Front National win could lead to civil war, warns French PM
The ultra-nationalist FN, which wants to suspend immigration and pull France out of the euro, topped the vote in six of 13 regions in the first round of voting last weekend, confirming its status as France’s most popular party.
Much attention will also be focused on the northeast Alsace-Champagne-Ardenne-Lorraine region, where the Socialist candidate rejected his party’s call to drop out of the run-offs. The same was true for Le Pen’s niece, Marion Marechal Le Pen, who had an identical showing within the southern Provence-Alpes-Cote d’Azur, a stronghold of the normal right. The second round of the regional elections will take place on December 13, 2015.
That’s not to say the Front National is at odds with Trump’s sentiment, likely just how he said it. Le Pen’s party runs on a strong anti-immigration plank, campaigning for a huge reduction in legal immigration, the prioritisation of French citizens over immigrants in social housing and jobs, the deportation of foreign criminals and a zero tolerance approach to illegal immigration.
Mr. Trump on Monday evoked comparisons to Ms.
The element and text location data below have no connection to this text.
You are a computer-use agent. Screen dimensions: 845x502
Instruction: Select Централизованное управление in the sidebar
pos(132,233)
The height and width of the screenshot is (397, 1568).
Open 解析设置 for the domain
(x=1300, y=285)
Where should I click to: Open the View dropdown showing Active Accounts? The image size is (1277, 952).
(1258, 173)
Le Pen and her European counterparts with his call to close American borders to all Muslims “until our country’s representatives can figure out what the hell is going on”.
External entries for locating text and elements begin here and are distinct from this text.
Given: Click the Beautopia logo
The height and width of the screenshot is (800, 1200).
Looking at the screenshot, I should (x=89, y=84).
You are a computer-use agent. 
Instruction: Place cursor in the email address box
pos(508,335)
Frustrated by the government’s failure to revive a moribund economy, fearful of rising immigration from the Middle East and North Africa, and convinced that recent terrorist attacks in Paris won’t be the last, Camus says he has lost all faith in the country’s mainstream leaders, some of whom have been in politics as long as he has been voting. “This division may lead to civil war, and there is another vision which is that of the Republic and its values, which are for unity”. A combative Marine Le Pen has slammed such tactics as “undemocratic” and in a speech late Thursday accused her opponents of “intellectual terrorism” in seeking to block her party’s path to power. The online poll took place two days after last Sunday’s first round.
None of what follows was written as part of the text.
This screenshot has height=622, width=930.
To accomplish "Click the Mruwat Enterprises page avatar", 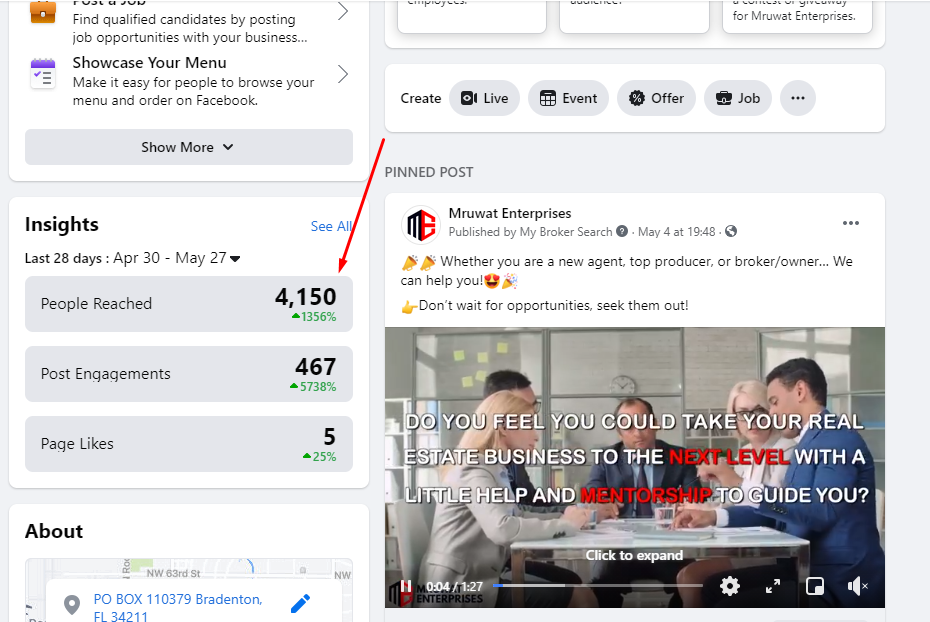I will coord(420,225).
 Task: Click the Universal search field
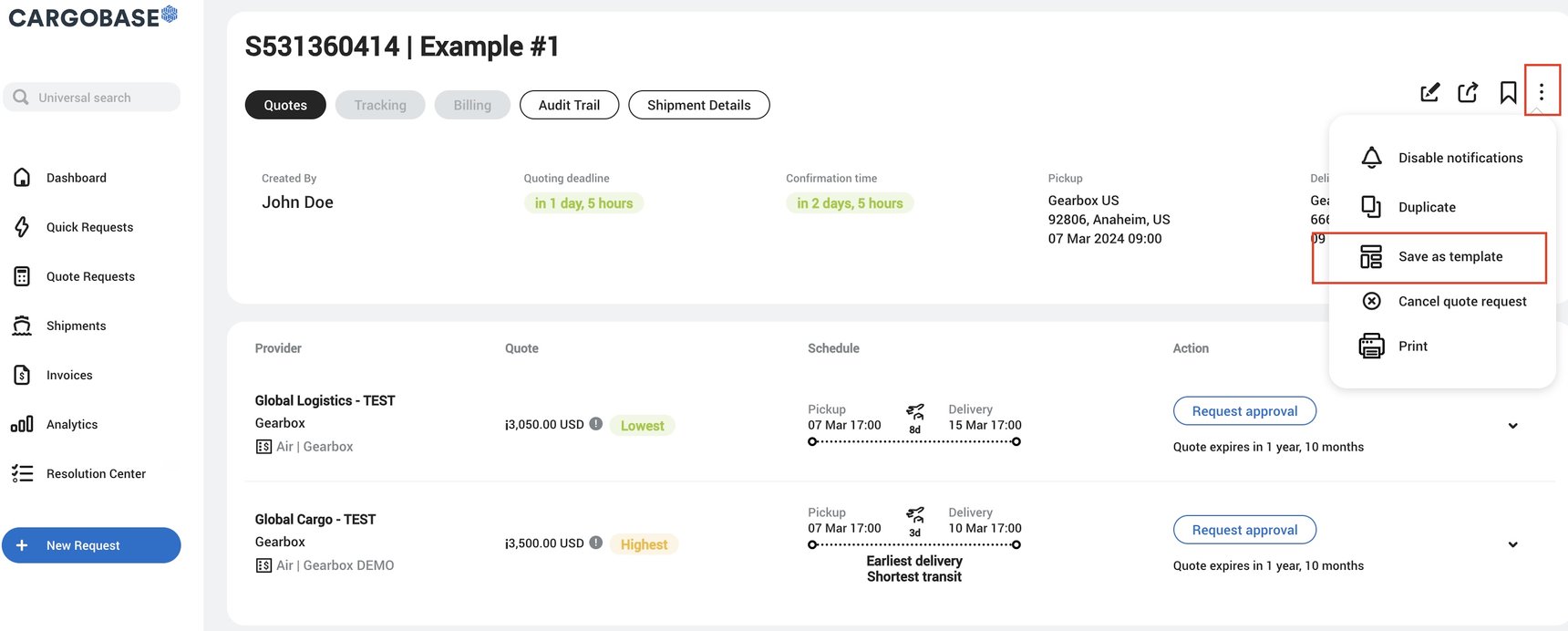click(100, 98)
“The Socialist Party is ending its (election) campaign in a delirium of outrageousness and eructations”, she said.
Both women had easily outpaced their conservative rivals in the first round, each grabbing over 40% of the vote, but the party’s hopes of winning its first-ever region could be crushed by its opponents’ political manoeuvring.
The run-offs will be key for all three front-runners for the 2017 presidential elections, Socialist President Francois Hollande, ex-president Sarkozy and Le Pen. Some of the differences may reflect the regions they are contesting, both with significant Muslim populations.
Ms Le Pen has reaped the rewards of her efforts to “de-demonise” the party bequeathed by her former paratrooper father Jean-Marie Le Pen.
But she also said that National Front regions would “open each file” when deciding on subsidies for associations and other interests and “stop, reform or continue”.
Marechal-Le Pen makes it clear she opposes her grandfather’s anti-Semitic remarks, which triggered the feud, but embraces his overall message, including the fear that Islam will overtake French civilization.